Lost in a recent newspaper series focused on the twentieth anniversary of the Regional Asset District and the submission of the 2015 budget from the City of Pittsburgh to the oversight board is that the City is budgeting almost $8 million more in revenue from the piece of the 1 percent RAD sales tax it receives.
How is this happening? Has there been a monumental jump in taxable sales and use in the City? That’s not the case: the 1 percent RAD tax is divided between the pool of regional assets (50% of the tax proceeds), the County (25% of the tax proceeds), and the municipalities in the County, including the City (25% of the tax proceeds). No news of significant jumps in revenue has been reported by the RAD board, nor the County, nor the other municipalities.
Is the City subjecting other activity to the tax? No, it does not determine the subjects of the tax and cannot alter it, so that can’t be it.
What has happened is that a two decade long agreement between the City, the Urban Redevelopment Authority, and the state to intercept a portion of the City’s RAD tax proceeds to fund development is coming to an end and the money has showed up in the 2015 budget, which shows the City’s RAD tax proceeds increasing from a budgeted $12.6 million in 2014 to $20.1 million next year, but with no explanation.
The Regional Asset District is a special purpose form of government that was accompanied by the creation of a 1 percent add on sales tax, split into three pools—the assets, the County, and the municipalities.
The law directed the use of the proceeds that was to go to the County and local governments in several ways: the County and the City of Pittsburgh had to eliminate taxes they levied on personal property; the City had to cut its amusement tax rate in half (from 10 to 5%); municipalities other than the City and the County had to use “at least two thirds” for local tax reduction, specifically real estate taxes. The County and the City had to create real estate tax relief programs, including senior citizen tax relief programs.

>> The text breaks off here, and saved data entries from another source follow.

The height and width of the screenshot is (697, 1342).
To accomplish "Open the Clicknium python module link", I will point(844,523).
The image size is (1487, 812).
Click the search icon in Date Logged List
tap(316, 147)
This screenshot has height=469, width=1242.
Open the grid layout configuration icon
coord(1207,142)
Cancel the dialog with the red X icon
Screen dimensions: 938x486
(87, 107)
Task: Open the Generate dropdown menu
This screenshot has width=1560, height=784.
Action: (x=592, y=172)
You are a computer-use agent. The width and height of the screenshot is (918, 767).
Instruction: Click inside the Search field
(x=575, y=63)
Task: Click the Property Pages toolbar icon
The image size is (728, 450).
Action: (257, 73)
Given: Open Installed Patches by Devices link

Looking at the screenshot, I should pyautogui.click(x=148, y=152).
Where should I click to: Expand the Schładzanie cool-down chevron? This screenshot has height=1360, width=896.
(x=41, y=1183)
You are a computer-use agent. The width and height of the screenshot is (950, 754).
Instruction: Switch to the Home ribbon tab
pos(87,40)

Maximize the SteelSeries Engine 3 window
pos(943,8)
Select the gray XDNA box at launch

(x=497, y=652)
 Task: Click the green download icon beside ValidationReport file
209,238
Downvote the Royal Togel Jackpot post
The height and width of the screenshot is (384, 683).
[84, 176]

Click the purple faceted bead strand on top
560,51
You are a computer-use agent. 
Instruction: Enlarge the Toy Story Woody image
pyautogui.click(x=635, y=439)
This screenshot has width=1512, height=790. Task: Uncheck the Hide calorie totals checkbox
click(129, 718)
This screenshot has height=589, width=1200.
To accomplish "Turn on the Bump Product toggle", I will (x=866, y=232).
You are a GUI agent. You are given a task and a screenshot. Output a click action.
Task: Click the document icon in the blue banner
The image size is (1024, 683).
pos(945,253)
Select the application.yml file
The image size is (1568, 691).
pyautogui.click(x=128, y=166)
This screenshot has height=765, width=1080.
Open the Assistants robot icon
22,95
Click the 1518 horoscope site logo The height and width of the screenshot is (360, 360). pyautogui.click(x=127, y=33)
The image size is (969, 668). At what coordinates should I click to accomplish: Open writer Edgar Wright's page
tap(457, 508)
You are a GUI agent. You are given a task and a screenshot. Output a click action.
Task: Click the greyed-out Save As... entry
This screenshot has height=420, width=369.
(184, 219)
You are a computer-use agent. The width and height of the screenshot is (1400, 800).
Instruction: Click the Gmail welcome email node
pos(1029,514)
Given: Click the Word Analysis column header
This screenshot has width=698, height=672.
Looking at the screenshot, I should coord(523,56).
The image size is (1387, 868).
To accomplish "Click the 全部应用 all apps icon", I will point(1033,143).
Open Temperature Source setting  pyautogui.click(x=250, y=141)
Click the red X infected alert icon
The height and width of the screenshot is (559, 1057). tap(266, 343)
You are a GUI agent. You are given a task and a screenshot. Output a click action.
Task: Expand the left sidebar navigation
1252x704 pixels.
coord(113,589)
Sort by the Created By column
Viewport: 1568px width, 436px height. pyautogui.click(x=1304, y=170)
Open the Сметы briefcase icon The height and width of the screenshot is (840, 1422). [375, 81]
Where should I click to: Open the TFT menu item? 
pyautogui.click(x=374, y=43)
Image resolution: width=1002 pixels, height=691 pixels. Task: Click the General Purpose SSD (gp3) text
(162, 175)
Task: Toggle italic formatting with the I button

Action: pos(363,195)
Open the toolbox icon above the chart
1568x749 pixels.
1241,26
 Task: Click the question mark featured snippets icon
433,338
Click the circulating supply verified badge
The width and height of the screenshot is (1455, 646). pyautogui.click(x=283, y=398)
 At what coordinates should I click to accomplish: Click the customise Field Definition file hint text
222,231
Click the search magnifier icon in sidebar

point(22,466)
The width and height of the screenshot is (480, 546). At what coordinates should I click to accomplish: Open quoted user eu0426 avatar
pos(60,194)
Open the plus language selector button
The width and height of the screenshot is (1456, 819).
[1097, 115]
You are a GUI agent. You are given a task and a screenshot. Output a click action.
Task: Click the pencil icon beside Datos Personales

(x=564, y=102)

Not long after the creation of the Regional Asset District, the City and the Urban Redevelopment Authority signed a cooperation agreement that allowed a portion of the City’s sales tax proceeds to be intercepted by the state Treasurer and directed to a trustee account (the trustee was Mellon Bank) for the purpose of funding or servicing debt related to an Authority Development Fund that came to be known as the Pittsburgh Development Fund. While a 2004 Legislative and Budget Finance Committee audit pointed out a number of projects that the Fund was involved with, it will forever be remembered as one of the key pieces that funded the long-gone Lazarus department store. It was, as the audit pointed out, “…the largest single approved PDF project amount” and upon it hinged a major development strategy.
That’s the past—so, what to do with the money? One City Councilman made a proposal in May of last year to fund tax relief for homeowners whose values went up significantly after the reassessment—which would be permitted as the language is in the RAD law and in the Pennsylvania Constitution for counties of the first and second class. Ironically, money that was stipulated in the law for tax relief but diverted for two decades for economic development returns the same year as a half mill real estate tax is proposed.